Oram aside, New Zealand's innings was anchored and powered by Rob Nicol, who scored 146 off 134 balls before falling in the 49th over. It was his second hundred in five ODIs and McCullum called it "sublime".
"To have been able to play the role that he [Nicol] did, with the way Martin was going at the start, and to be able to get Martin on strike and read the situation as well he did. Once Martin left, he worked well with Jacob and then kicked on from there. It was a brilliant innings. It was Rob's second hundred in not many games and it's shown his ability to step up from domestic cricket. He has a real presence on the international stage so very excited for him.
"We asked a lot of the team after Dunedin. We won ugly down there. But to come up today, start as well as we did. We were brilliant with the ball too under some interesting circumstances."
Zimbabwe were reduced to 17 for 3 in their chase and, after their captain Brendan Taylor fell, they appeared to focus on batting through the 50 overs instead of trying to win. They finished on 231 for 8.
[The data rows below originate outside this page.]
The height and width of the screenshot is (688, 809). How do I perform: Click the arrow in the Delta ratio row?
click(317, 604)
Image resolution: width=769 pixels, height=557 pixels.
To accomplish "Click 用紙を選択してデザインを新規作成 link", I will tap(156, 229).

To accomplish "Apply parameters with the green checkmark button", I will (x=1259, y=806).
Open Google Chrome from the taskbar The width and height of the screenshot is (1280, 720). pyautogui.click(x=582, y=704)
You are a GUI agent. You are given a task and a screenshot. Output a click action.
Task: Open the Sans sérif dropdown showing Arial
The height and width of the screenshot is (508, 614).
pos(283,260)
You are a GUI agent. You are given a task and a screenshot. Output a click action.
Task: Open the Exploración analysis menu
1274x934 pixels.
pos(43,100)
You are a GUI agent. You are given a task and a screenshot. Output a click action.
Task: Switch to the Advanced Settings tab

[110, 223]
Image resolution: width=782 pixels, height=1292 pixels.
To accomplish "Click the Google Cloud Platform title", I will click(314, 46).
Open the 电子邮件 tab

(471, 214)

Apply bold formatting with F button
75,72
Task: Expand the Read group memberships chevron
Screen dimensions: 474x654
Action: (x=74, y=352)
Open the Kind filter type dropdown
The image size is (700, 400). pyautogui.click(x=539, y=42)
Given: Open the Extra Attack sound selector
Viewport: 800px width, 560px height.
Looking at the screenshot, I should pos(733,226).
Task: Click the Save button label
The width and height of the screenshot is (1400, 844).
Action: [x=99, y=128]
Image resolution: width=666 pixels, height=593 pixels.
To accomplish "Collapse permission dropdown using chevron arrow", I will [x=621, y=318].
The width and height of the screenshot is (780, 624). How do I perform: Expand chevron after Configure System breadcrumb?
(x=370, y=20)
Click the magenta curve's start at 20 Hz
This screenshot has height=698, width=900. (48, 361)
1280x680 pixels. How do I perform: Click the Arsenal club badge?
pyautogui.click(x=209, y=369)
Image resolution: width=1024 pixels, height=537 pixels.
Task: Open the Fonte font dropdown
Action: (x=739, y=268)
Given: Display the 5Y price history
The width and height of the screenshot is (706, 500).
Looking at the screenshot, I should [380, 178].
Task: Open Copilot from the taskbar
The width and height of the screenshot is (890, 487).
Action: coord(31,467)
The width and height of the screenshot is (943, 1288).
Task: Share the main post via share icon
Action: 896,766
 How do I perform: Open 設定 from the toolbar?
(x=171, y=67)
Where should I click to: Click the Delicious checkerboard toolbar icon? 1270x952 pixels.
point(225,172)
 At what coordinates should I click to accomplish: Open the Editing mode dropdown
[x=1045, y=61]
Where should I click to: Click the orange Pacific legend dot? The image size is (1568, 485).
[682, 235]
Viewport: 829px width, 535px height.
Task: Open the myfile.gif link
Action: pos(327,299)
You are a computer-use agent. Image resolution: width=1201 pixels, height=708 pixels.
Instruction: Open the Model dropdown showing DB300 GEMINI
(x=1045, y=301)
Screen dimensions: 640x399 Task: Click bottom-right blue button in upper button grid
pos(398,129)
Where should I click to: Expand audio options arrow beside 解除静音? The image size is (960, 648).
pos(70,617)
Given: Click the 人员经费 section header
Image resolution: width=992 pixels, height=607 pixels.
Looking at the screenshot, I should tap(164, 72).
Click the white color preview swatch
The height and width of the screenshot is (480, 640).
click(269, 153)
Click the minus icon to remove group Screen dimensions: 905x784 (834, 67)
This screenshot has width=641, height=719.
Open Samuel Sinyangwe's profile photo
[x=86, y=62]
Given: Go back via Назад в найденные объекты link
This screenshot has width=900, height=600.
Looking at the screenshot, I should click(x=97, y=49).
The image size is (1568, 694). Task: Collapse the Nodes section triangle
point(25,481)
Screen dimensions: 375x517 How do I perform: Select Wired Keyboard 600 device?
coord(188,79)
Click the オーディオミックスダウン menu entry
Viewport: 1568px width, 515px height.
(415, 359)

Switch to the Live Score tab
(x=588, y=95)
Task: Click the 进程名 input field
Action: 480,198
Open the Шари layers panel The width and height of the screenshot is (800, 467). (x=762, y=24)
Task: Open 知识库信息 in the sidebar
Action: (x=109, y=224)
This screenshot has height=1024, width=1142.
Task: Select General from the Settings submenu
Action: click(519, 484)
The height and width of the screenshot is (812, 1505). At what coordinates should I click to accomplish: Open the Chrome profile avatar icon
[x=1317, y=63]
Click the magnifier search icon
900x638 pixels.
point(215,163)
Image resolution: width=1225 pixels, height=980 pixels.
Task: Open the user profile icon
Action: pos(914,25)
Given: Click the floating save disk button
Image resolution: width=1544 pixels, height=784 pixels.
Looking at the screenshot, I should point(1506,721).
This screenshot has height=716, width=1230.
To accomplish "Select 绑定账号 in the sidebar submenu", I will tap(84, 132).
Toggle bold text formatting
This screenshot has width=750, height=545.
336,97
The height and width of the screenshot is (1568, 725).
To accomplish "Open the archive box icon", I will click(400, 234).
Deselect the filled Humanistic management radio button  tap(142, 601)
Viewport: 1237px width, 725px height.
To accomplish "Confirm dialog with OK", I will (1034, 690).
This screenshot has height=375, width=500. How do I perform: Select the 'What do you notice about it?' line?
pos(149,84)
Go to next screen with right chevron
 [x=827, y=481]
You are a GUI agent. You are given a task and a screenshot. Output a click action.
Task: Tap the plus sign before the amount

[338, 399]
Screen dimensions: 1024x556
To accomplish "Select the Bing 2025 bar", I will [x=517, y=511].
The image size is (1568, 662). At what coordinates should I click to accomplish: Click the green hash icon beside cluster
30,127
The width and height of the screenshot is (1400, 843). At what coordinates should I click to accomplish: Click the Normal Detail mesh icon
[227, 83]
"It's tough from Zimbabwe's point of view. They are obviously low on confidence and looking to spend some time in the middle," McCullum said. "Once they lost Brendan Taylor, I felt they were pretty set on trying to bat the 50 overs and I guess they achieved that, but it was pretty hard to take 10 wickets on that wicket with that sort of mentality. I wouldn't begrudge our bowlers for their efforts in trying to knock over our opposition."
The second ODI was the first international match played at the Cobham Oval in Whangarei, and Oram said the pitch was "outstanding".
"Right up there with some of the best I have played on in New Zealand. It actually looked like a Napier wicket and it played like a Napier wicket. It had bounce and pace. You could just hook through the line. You enjoyed bowling on it, because it gave you a little bit of bounce. If you bent your back, there was something to be had."
New Zealand have already won the series and have a chance to complete a 3-0 sweep in Napier on February 9.